Yargıtay Kararı 17. Hukuk Dairesi 2012/1901 E. 2012/4843 K. 18.04.2012 T.

YARGITAY KARARI
DAİRE : 17. Hukuk Dairesi
ESAS NO : 2012/1901
KARAR NO : 2012/4843
KARAR TARİHİ : 18.04.2012

MAHKEMESİ :Asliye Hukuk Mahkemesi
Taraflar arasındaki tasarrufun iptali davasının yapılan yargılaması sonunda; kararda yazılı nedenlerden dolayı davanın kabulüne dair verilen hükmün süresi içinde davacı vekili ve davalı … vekili tarafından temyiz edilmesi üzerine dosya incelendi, gereği düşünüldü:
-K A R A R-
Davacı vekili, davalı borçlular Safi ve Reşat aleyhine icra takibi yaptıklarını, borcu karşılayacak mal bulunamadığını ileri sürerek borçluların, dava konusu taşınmazlarını davalı …’e onun da davalı …’e satışına ilişkin tasarrufların iptalini talep ve dava etmiştir.
Davalı vekilleri davanın reddini savunmuştur.
Mahkemece, davalı borçlular ile davalı … arasındaki önceye dayanan alım satım ilişkilerinden dolayı bu davalı yönünden davanın kabulüne ancak davalı 4. kişi Kanber’in kötüniyetinin ispatlanamamış olmasından dolayı davalı …’in bedel ile sorumlu tutulmasına karar verilmiş; hüküm, davacı vekili ve davalı … vekili tarafından temyiz edilmiştir.
1- Dosya içeriğine, kararın dayandığı delillerle yasaya uygun gerektirici nedenlere, delillerin takdirinde bir isabetsizlik bulunmamasına, davalı borçlu Bekir ile davalı … arasında gerçekleşen taşınmaz alışverişinin iptali istenen taşınmaz alışverişindin önce gerçekleşmesinden dolayı davalı …’in borçlu Safi’nin alacaklılarından mal kaçırmak ya da alacaklılarını ızrar kastı ile hareket ettiğini bilebilecek kişilerden olması nedeniyle tasarrufun iptali gerekeceğine (İİK. 280/I) nazaran davalı 3. kişinin sair temyiz itirazlarının; davacı vekilinin davalı 4. kişi Kanber’e yönelik temyiz itirazlarının ise adı geçen davalı için bedel farkının -İİK.nın 278/I fıkrasındaki sürenin geçmiş olması bir yana bırakılsa dahi- tek başına iptal nedeni olarak kabul edilemeyeceğine, davacı tarafça bu davalının, borçlunun alacaklılarından mal kaçırmak ya da alacaklılarını ızrar kastı ile hareket ettiğini bilebilecek
kişilerden olduğuna yönelik de yeterli delil ibraz edilememiş olmasına göre tümüyle reddi gerekir.
2- Tasarrufun iptali davalarında 3. kişinin borçludan satın aldığı malı elinden çıkarması ve satın alan dördüncü kişinin davaya dahil edilmemesi ya da davaya dahil edilmekle birlikte davadaki gibi iyi niyetli olduğunun anlaşılması halinde İİK.nın 283/II maddesi uyarınca bedele dönüşen davada üçüncü kişinin dava konusu malları elinden çıkardığı tarihteki gerçek değeri oranında bedelle sorumlu tutulması gerekir.

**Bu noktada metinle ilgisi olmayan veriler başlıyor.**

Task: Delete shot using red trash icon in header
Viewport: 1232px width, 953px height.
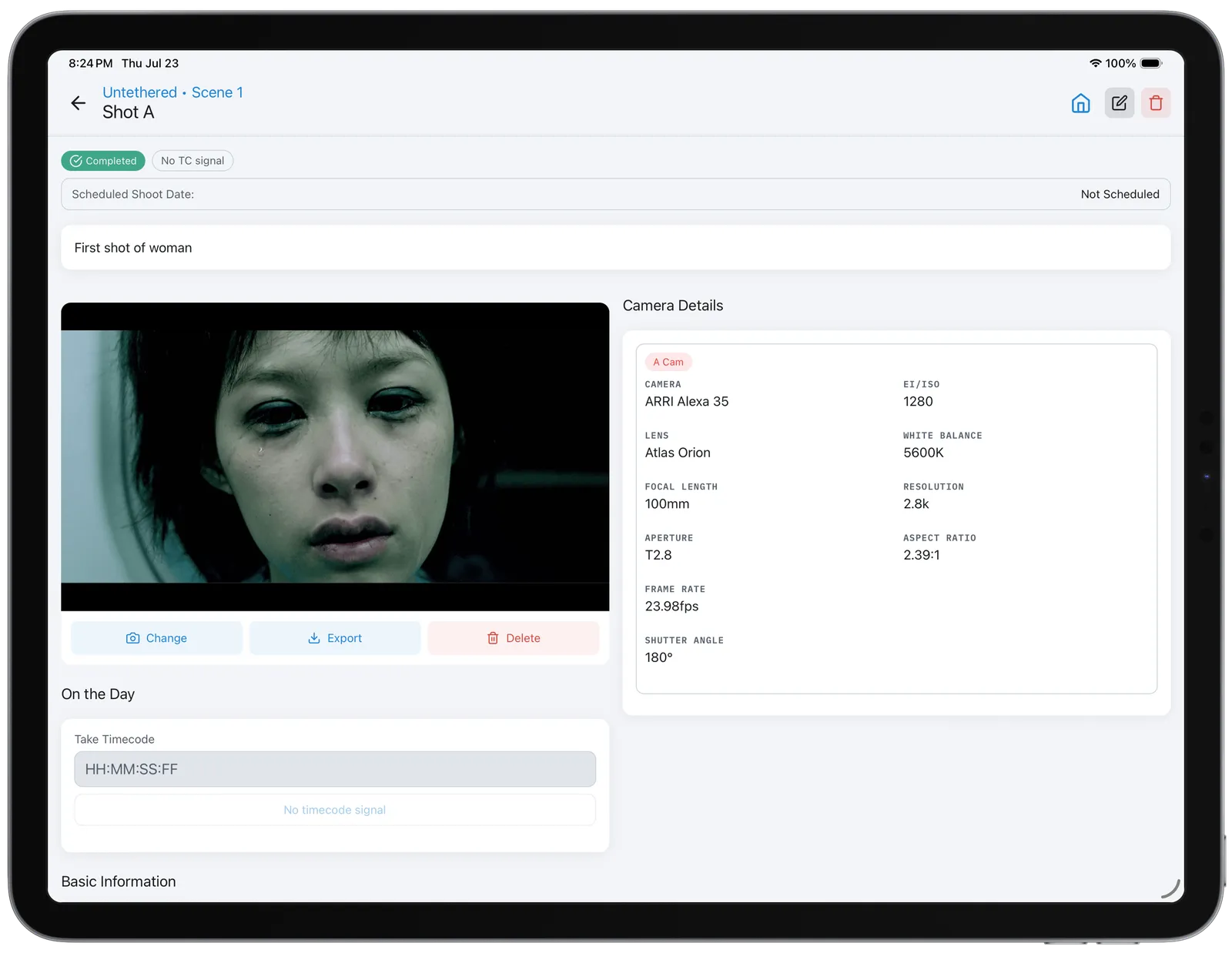Action: [1156, 102]
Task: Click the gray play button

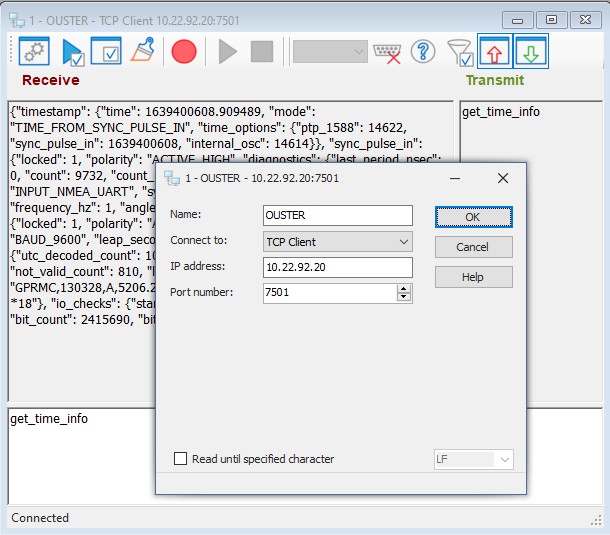Action: tap(228, 52)
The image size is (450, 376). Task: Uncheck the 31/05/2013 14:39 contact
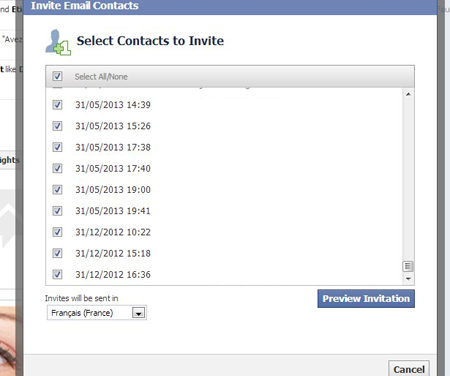pos(57,105)
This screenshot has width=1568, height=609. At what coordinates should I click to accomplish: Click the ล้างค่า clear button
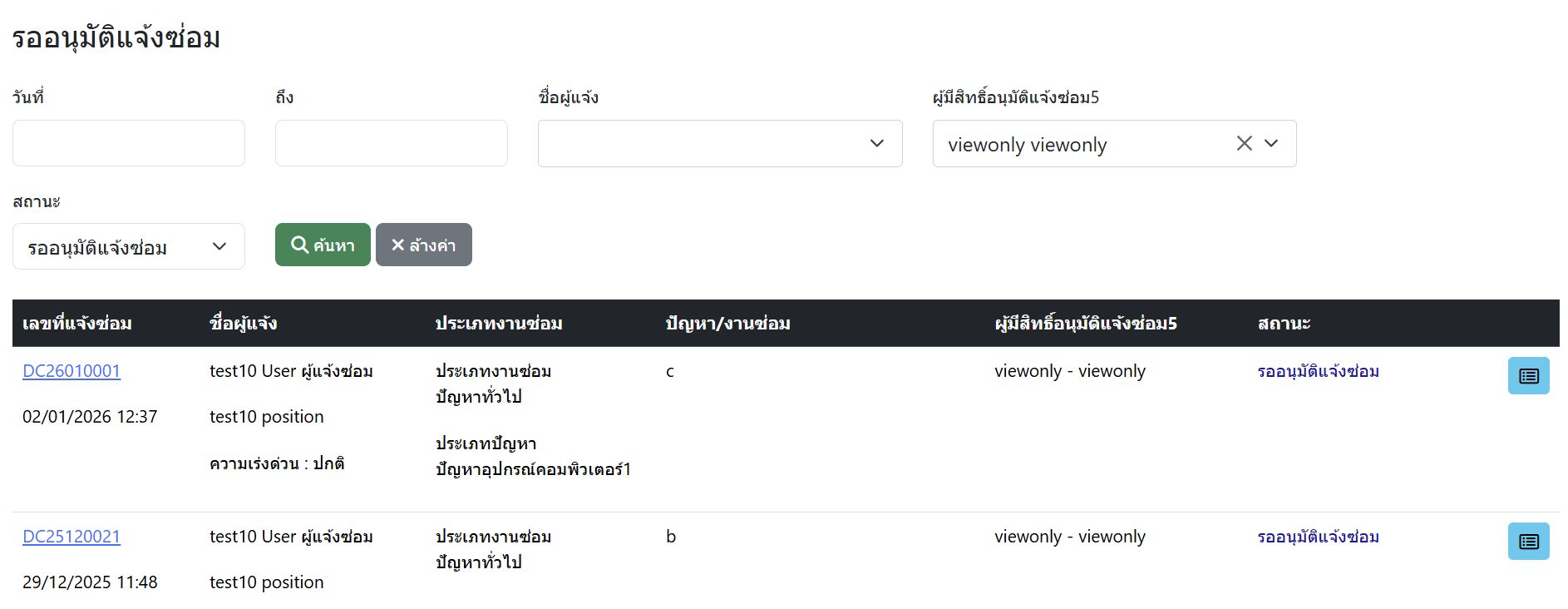pos(423,245)
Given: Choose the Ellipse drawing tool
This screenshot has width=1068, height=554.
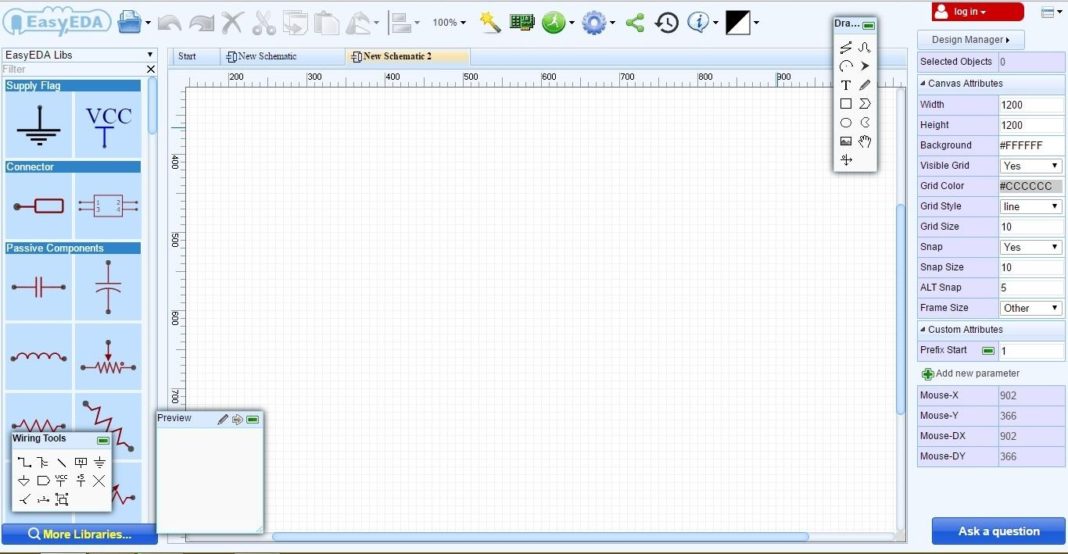Looking at the screenshot, I should [x=846, y=122].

Somut olayda dava konusu edilen taşınmazların 3. kişi Bekir tarafından elden çıkarıldığı da gelen kayıtlardan anlaşıldığından taşınmazların davalı … tarafından davalı Kamber’e satıldığı tarihteki gerçek değeri belirlenmeden yazılı şekilde karar verilmesi doğru değildir.
SONUÇ: Yukarıda (1) numaralı bentte açıklanan nedenlerle davacı vekilinin tüm temyiz itirazlarının davalı … vekilinin sair temyiz itirazlarının REDDİNE, (2) numaralı bentte açıklanan nedenlerle davalı … vekilinin temyiz itirazlarının kabulü ile hükmün BOZULMASINA ve aşağıda dökümü yazılı 174,95 TL fazla alınan harcın temyiz eden davacıya geri verilmesine, peşin alınan harcın istek halinde temyiz eden davalı …’ya geri verilmesine 18.4.2012 gününde oybirliğiyle karar verildi.